In Illinois, virtually all 3rd graders retained were black or Hispanic, with about four-fifths African-American. Eighty-two percent of 3rd graders retained were black and 18 percent Hispanic. (Almost all students retained were in Chicago, the data show, which has a policy for holding back 3rd graders based in part on test scores.)
Florida also dominated in retentions at the 7th grade, with 4,315 reported, compared with 2,655 in Texas, and fewer than 1,000 in California, Illinois, and New York.
But the figures for 9th grade tell a different story. Texas and California reported the most students retained, 30,660 and 26,260, respectively. In both cases, the vast majority of those students were Hispanic. In Florida, the survey found that 13,675 students had to repeat 9th grade, but only about one-quarter of those held back were Hispanics, roughly in line with the reported K-12 enrollment of Hispanics.

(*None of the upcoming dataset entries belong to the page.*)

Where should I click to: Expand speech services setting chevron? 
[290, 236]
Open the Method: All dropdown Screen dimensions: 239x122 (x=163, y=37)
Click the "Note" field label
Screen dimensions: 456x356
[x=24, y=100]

In the total K-12 data set, Florida's student population was 2.6 million, compared with 5.7 million for California and 4.2 million in Texas.
Robert Rothman, a senior fellow at the Alliance for Excellent Education, a Washington-based research and advocacy group, said that he sees some reason for concern in the retention data, suggesting there may be a need to re-examine retention policies if they disproportionately affect minority students.
Passing Algebra
The data Education Week examined for Algebra 1 seem to suggest uneven enrollments across racial and ethnic groups in the middle school years, when some students take algebra.
In grades 7-8, about 11 percent of students taking Algebra 1 were black, while in the full data set, black students represented about 18 percent of the total in the data set. The enrollment rate for Hispanic students was more closely aligned with overall representation in the population: 21 percent enrolled, compared with 24 percent in the total student sample across all grade levels.
The differences appeared fairly small for passing rates. About 86 percent of white students in grades 7-8 passed, compared with 79 percent of black students and 78 percent of Hispanics.
Recent NAEP data reveal large achievement gaps in 8th grade math. They show that 49 percent of black students and 39 percent of Hispanic students scored below basic, compared with 16 percent of white students.
Experts note that, typically, students who take algebra in middle school are more advanced and prescreened, though California has taken steps to ensure that most middle schoolers take the subject.
Meanwhile at grades 9-10, about 24 percent of all students failed algebra, the OCR data show. And here, the differences among racial and ethnic groups were more pronounced. About 81 percent of white students passed, compared with 70 percent of both black and Hispanic students.
As for students in grades 11-12, the data show that a greater share of black students, 78 percent, passed algebra than any other group.
Tom Loveless, a senior scholar at the Brookings Institution, a think tank in Washington, said district data on algebra passing rates need to be taken with a grain of salt.
"Passing rates are a poor indicator of whether students have mastered algebra or any other subject matter," he said. "We know that students are often passed along who not only do not know algebra, but who also do not know content that they should have known years before. A good end-of-course test is the best indicator of learning."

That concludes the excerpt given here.